I found the Fiction section of Brooklyn College’s MFA program very informative. You offer a very clear picture of how time pursuing an MFA through Brooklyn will be spent. Is your program unique in its structure? What makes Brooklyn’s MFA program unique in your eyes?

The fiction program at Brooklyn College is rigorous, intimate, and supportive. Our students receive extensive feedback from faculty members inside and outside of class; it is not unusual for a faculty member to critique a new draft of a student’s work months or even years after a workshop has ended. Our students have the unusual opportunity to take a novel workshop, if they wish. They are grounded in the essentials of craft with a first-semester craft course, which equips them to wrangle with difficult questions of voice, pacing, point of view, language, dialogue, uses of time, child narration, etc., over the course of the program. During their second year, students participate in one-on-one revisions and thesis tutorials, which offer them the chance to work closely with faculty members, practiced writers from around the city, and editors from major literary journals and publishing houses. Because we wish to prepare our students for the realities of the publishing world, we offer an editors’ panel each fall, and an agents’ panel each spring; after each event, students have the opportunity to meet with an editor/agent and submit a sample of their work for consideration. Our student reading series, held at Freddy’s Bar in the South Slope, gives students a chance to share their work in public, while our Intergenre Reading Series allows students to hear the work of established fiction writers, poets, and playwrights in an intimate setting. Just as important are the happy hours, parties, dinners at faculty members’ homes, summer trips to Brooklyn Cyclones games, and post-workshop drinks, all of which contribute to an extremely warm and congenial sense of community in our program. Our students tend to leave the program with lifelong friends and mentors—and, therefore, with lifelong support for their writing and publishing endeavors.

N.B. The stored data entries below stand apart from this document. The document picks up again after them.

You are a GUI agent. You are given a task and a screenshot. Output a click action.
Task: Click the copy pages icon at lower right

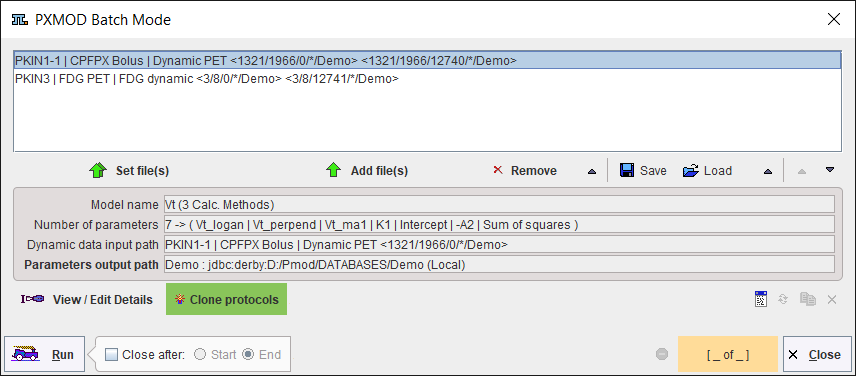(807, 299)
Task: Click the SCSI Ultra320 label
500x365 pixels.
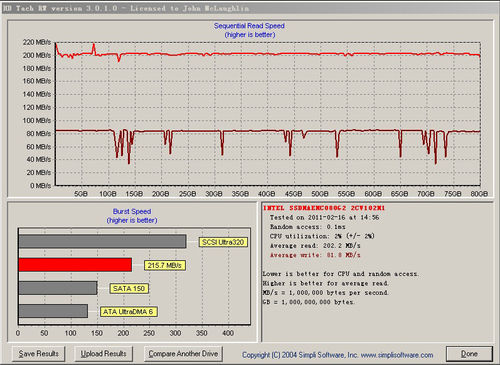Action: (223, 242)
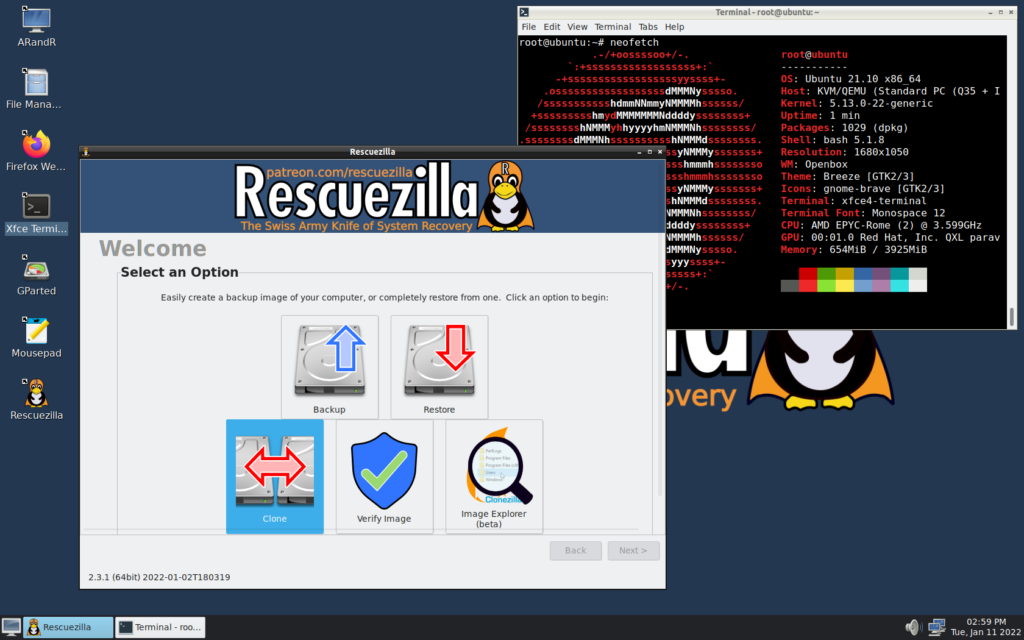
Task: Open the terminal File menu
Action: click(528, 27)
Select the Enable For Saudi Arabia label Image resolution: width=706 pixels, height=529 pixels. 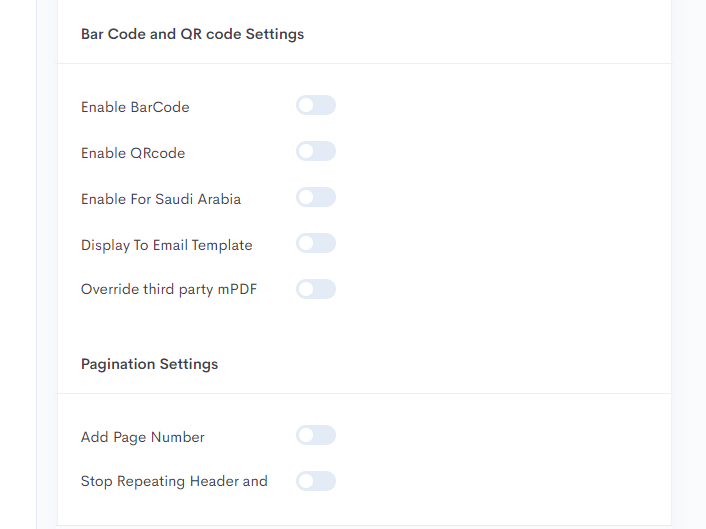coord(161,199)
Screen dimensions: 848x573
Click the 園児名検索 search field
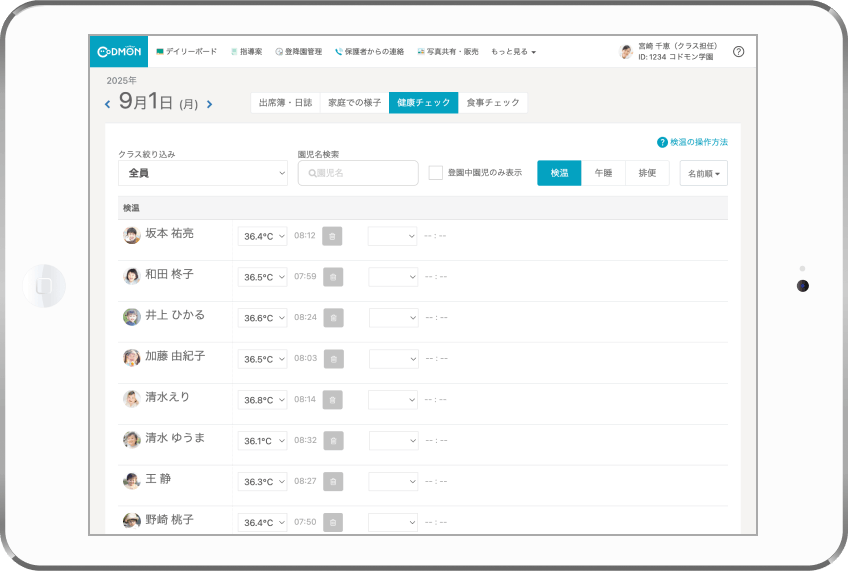(x=358, y=173)
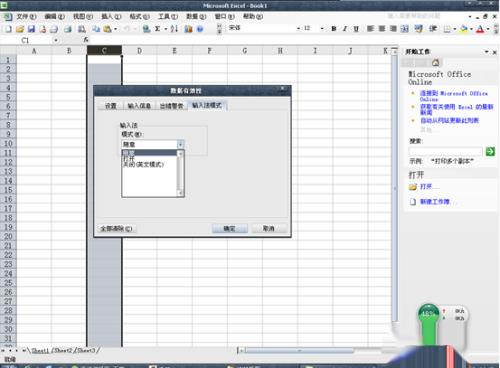
Task: Open the Name Box dropdown arrow
Action: 56,40
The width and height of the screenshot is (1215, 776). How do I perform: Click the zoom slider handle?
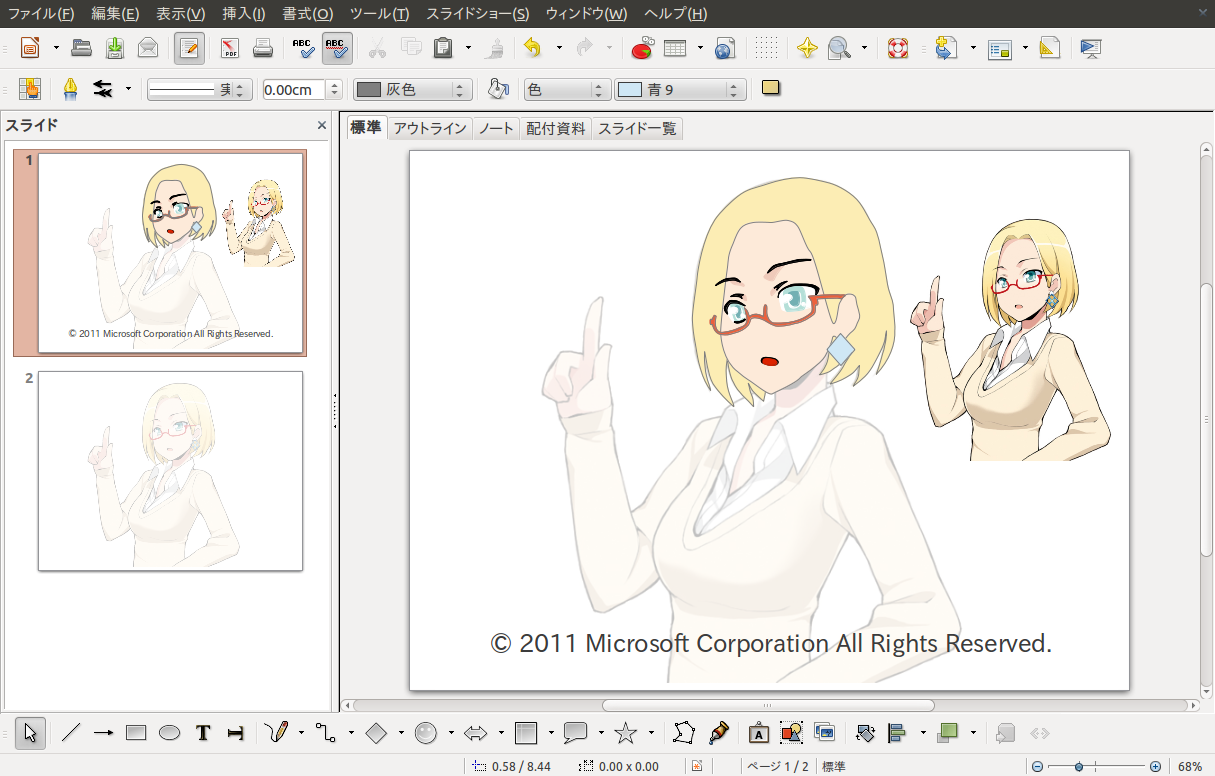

Your program makes mention of intergenre workshops. Can you describe those a little more? Many authors would like to learn about other areas of writing and I hear limited intergenre exploration as a criticism to other programs.

Each year, we offer an intergenre class, taught by a member of the MFA faculty and taken by students from the poetry, playwriting, and fiction programs. In these classes, students are asked to write in genres other than their own. (Topics for these classes have ranged from “Dictionaries” to “Modernism.”) The intergenre format allows students to learn about the practices, mindsets, and aesthetics of other genres; it sometimes results in cross-genre collaboration, and very often in cross-genre friendship.

Would you describe Brooklyn’s MFA in fiction as highly literary or broader in focus?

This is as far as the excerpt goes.